Mark Striebeck from Google opened XPDay 2009 today with a talk titled “Developer testing, from the dark ages to the age of enlightenment”. Suggesting that software testing is today in a renaissance stage, Striebeck said that the community is now rediscovering “ancient” practices. Most things we use in testing today were invented a long time ago, and then forgotten, said Striebeck. In the last fifteen years, the community started rediscovering these practices and people were focused on advancing the art, not teaching. As a result, there are many good testing practices out there but having testable code is still more an art than science, according to Striebeck.

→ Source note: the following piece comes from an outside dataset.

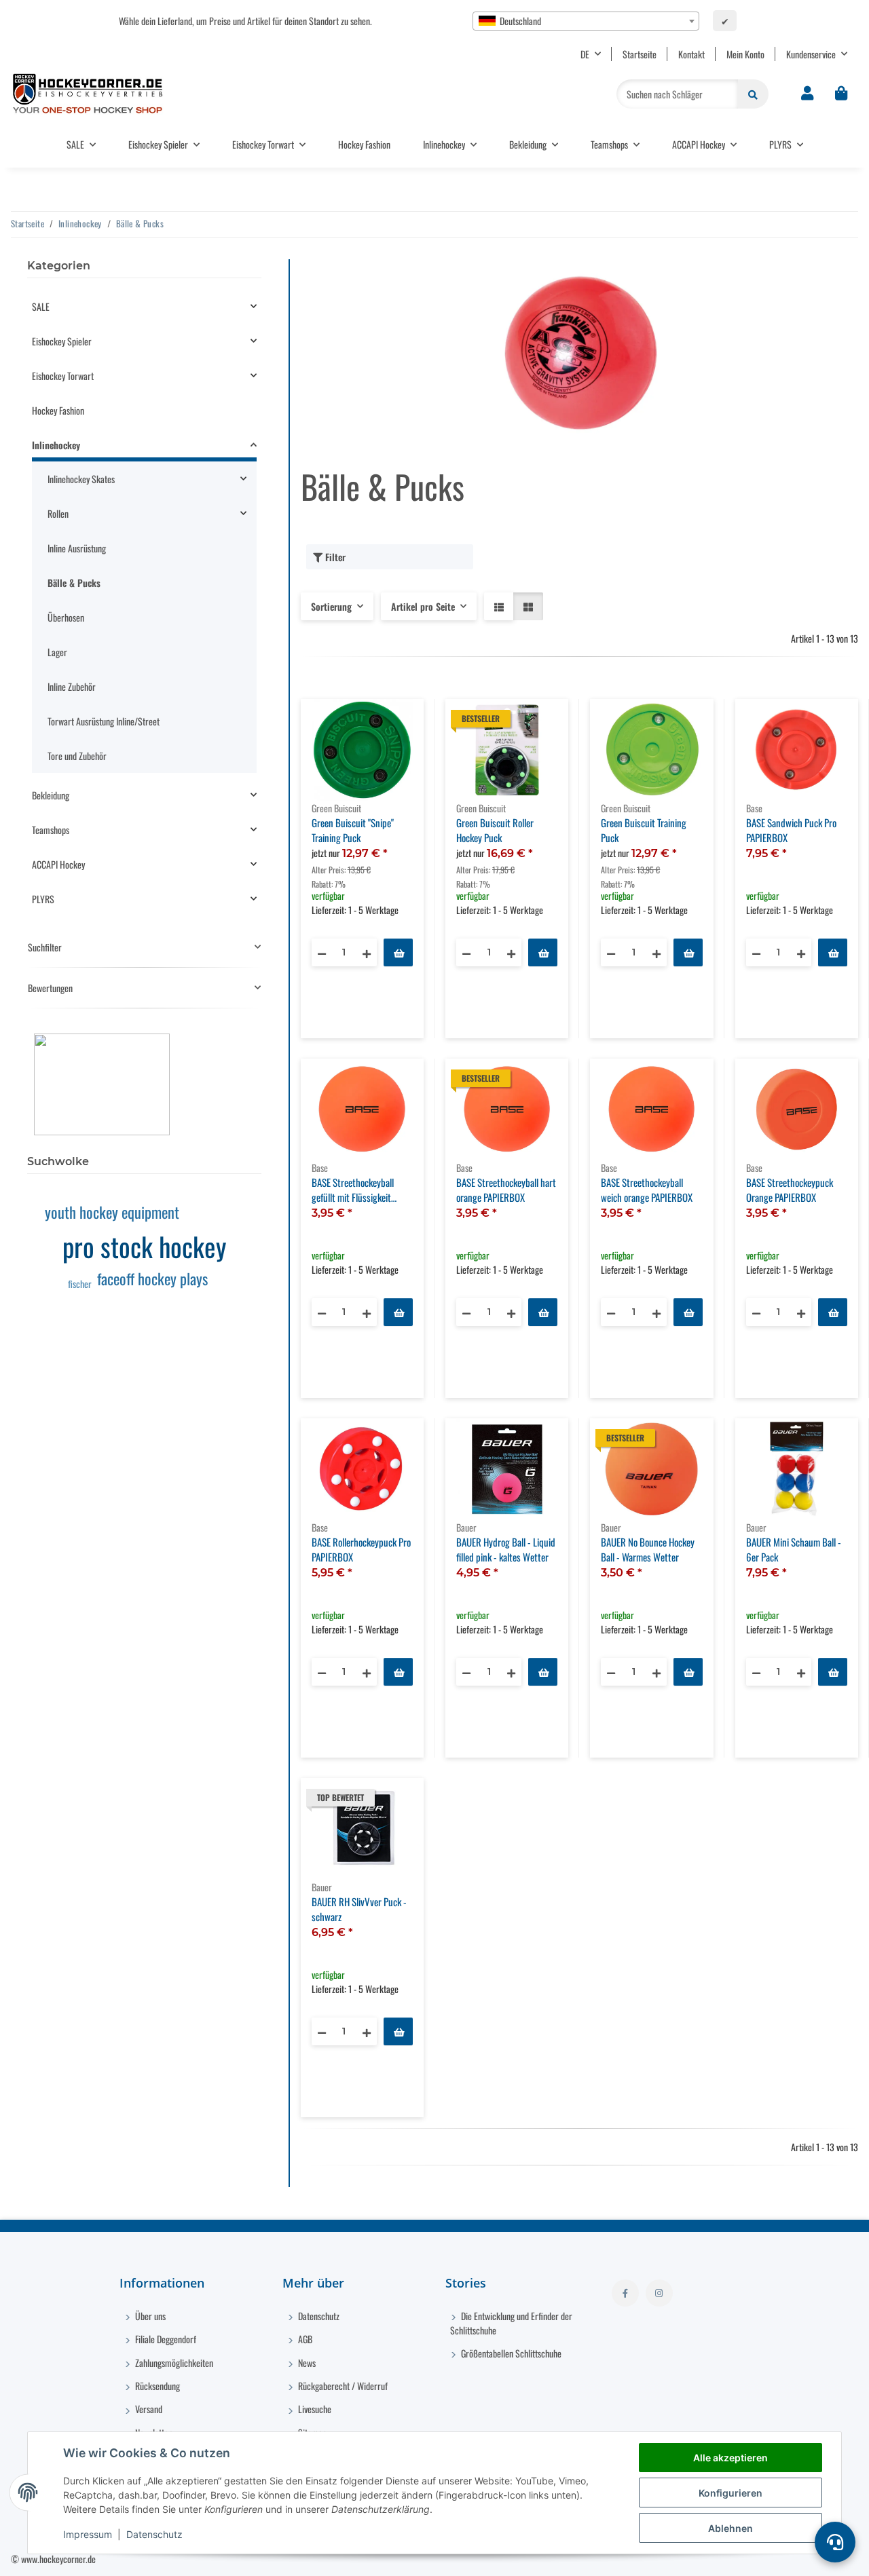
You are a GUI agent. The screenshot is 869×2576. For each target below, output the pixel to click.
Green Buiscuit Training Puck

Google had a team of Test Mercenaries, who joined different teams for a short period of time to help them with testing. In most cases, they could see what was wrong after a few days and started helping the teams, but the effort wasn’t a success. When they left, teams would not improve significantly. Striebeck said that testing “wasn’t effective to teach”. Knowing what makes a good test often relied on personal opinion and gut-feel. Doing what they often do in similar situations, Striebeck said that they decided to collect data. The things that they were interested in were figuring out the characteristics of good tests and testable code and how to know in the first place that a test is effective. They decided to use a return-on-investment criteria: low investment (easy to write, easy to maintain), high return (alert to problems when it fails). According to Striebeck, Google spends $100M per year on test automation, and wanted an answer whether they are actually getting a good return on that investment. They estimated that a bug found during TDD costs $5 to fix, which surges to $50 for tests during a full build and $500 during an integration test. It goes to $5000 during a system test. Fixing bugs earlier would save them an estimated $160M per year.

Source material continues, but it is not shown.